At the end of June, executives at CapSite, a healthcare technology research and advisory firm based in Burlington, Vt., released their firm’s 2012 U.S. Revenue Cycle Management (RCM) Study. The study, the most recent in a series of CapSite strategic industry reports focused on the RCM market, surveyed 390 executives at 362 different U.S. hospital organizations, on vendor market share, preference, and other issues in the American RCM market. Among the respondents, 22 percent were CFOs, 38 percent were “other c-suite” executives, 21 percent were patient accounting or revenue cycle managers, 11 percent were CEOs, and 8 percent were IT directors.
Among the key findings:
> Twenty-one percent of respondents expected to be replacing their core RCM solution within the next 24 months; 63 percent were not planning to do so; and 16 percent were unsure whether they would or not.

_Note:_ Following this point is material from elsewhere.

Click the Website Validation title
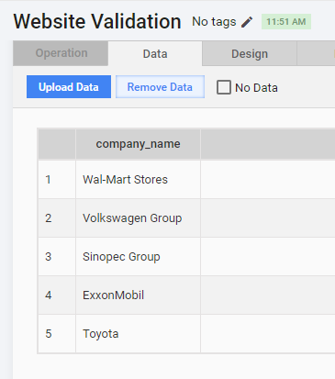 click(x=97, y=21)
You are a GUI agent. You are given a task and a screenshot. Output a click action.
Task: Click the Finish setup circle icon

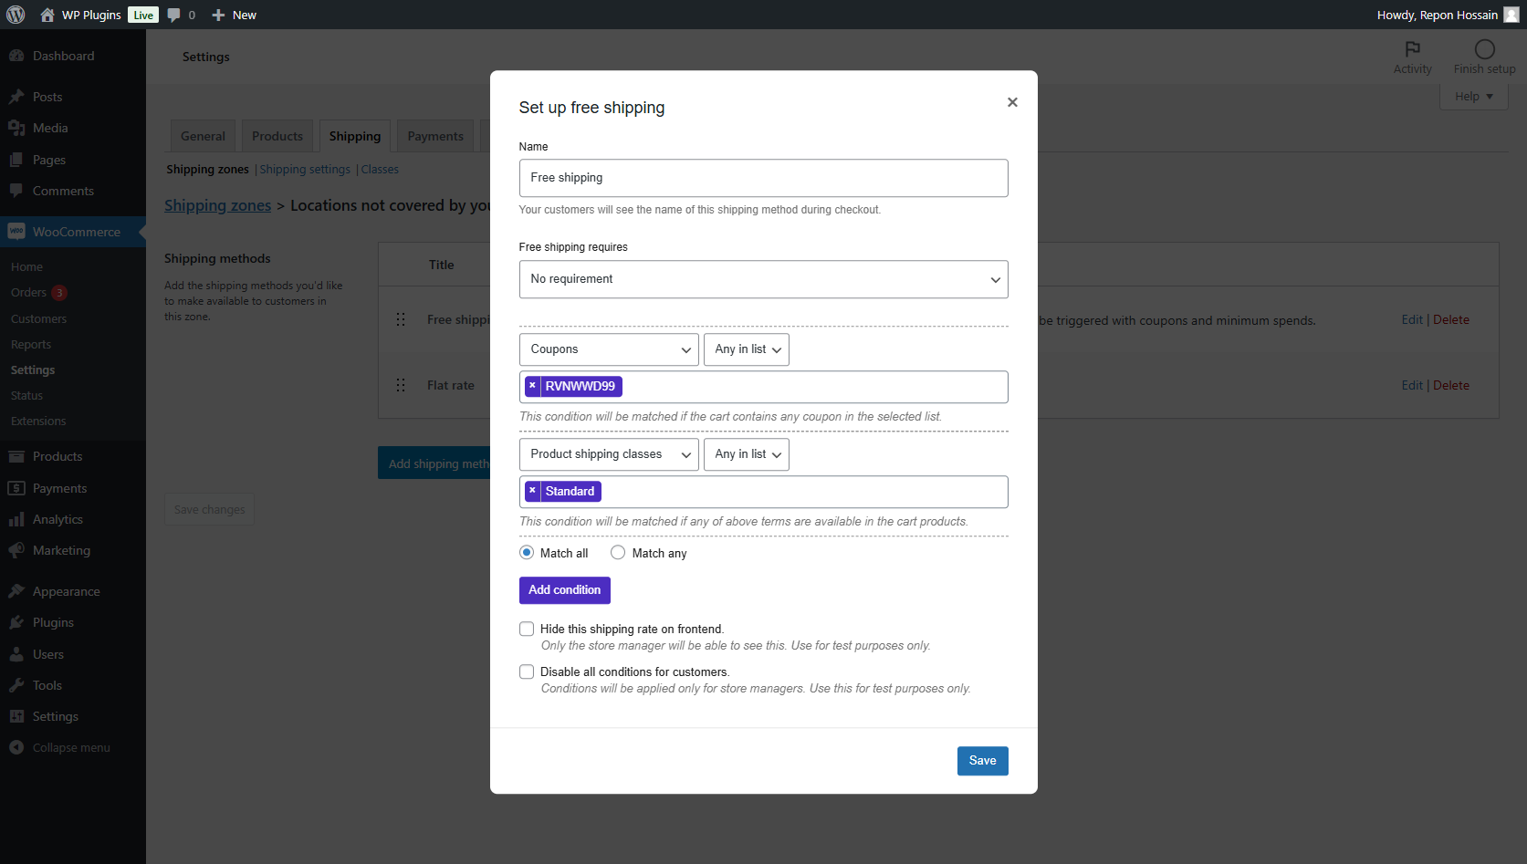click(1484, 49)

> In response to the question, “In preparation for ICD-10 and HIPAA 5010, are you planning to replace your core patient accounting system in the next 24 months?” 21 percent said yes, a percentage equal to those who had said so in 2010.
> In response to the question, “Are you expecting to upgrade your current core RCM solution to address healthcare financial regulatory changes?” 53 percent of respondents answered yes, 38 percent said no, and 9 percent were unsure.

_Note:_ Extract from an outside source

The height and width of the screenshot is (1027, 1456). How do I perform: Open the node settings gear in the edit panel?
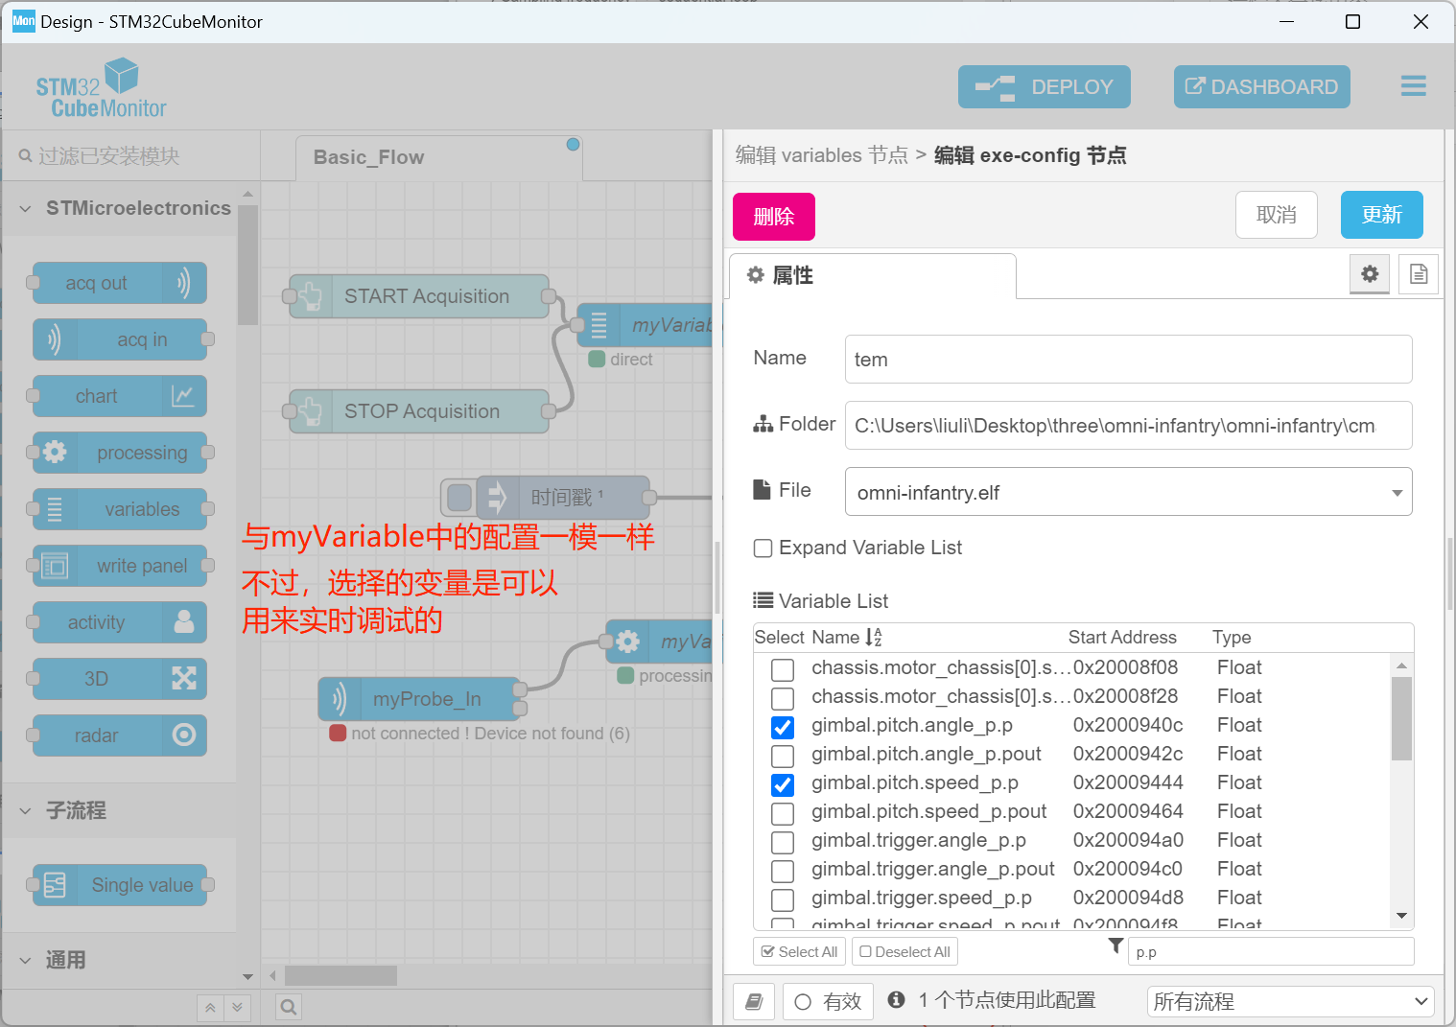pyautogui.click(x=1370, y=274)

> Meanwhile, in response to the question, “Do you believe there will be a need for bolt-on RCM solutions once you have replaced or upgraded your core RCM?” 19 percent of respondents said yes, 37 percent said no, and 44 percent were unsure.

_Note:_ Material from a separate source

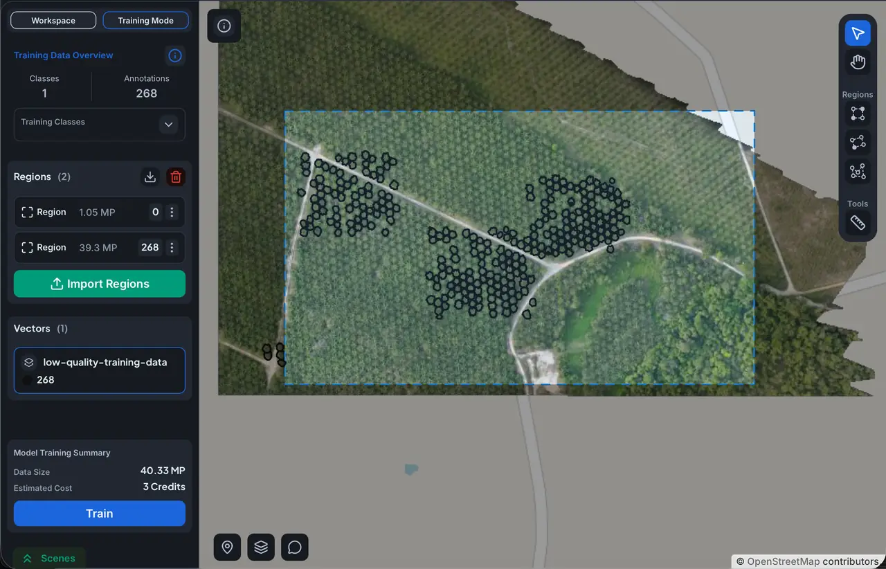
Task: Delete regions using the red trash icon
Action: pyautogui.click(x=176, y=177)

> Significantly, when that very same question was asked in 2010, the responses were quite different, with 46 percent of respondents agreeing that there would be a need for bolt-on RCM solutions after upgrading their core patient accounting systems, and 54 saying there would not be such a need (“unsure” was not an option as a response two years ago).
Gino Johnson, senior vice president and general manager at CapSite, spoke recently with HCI Editor-in-Chief Mark Hagland regarding these and other findings in the study. Below are excerpts from that interview.
What would you consider the most important findings in this study?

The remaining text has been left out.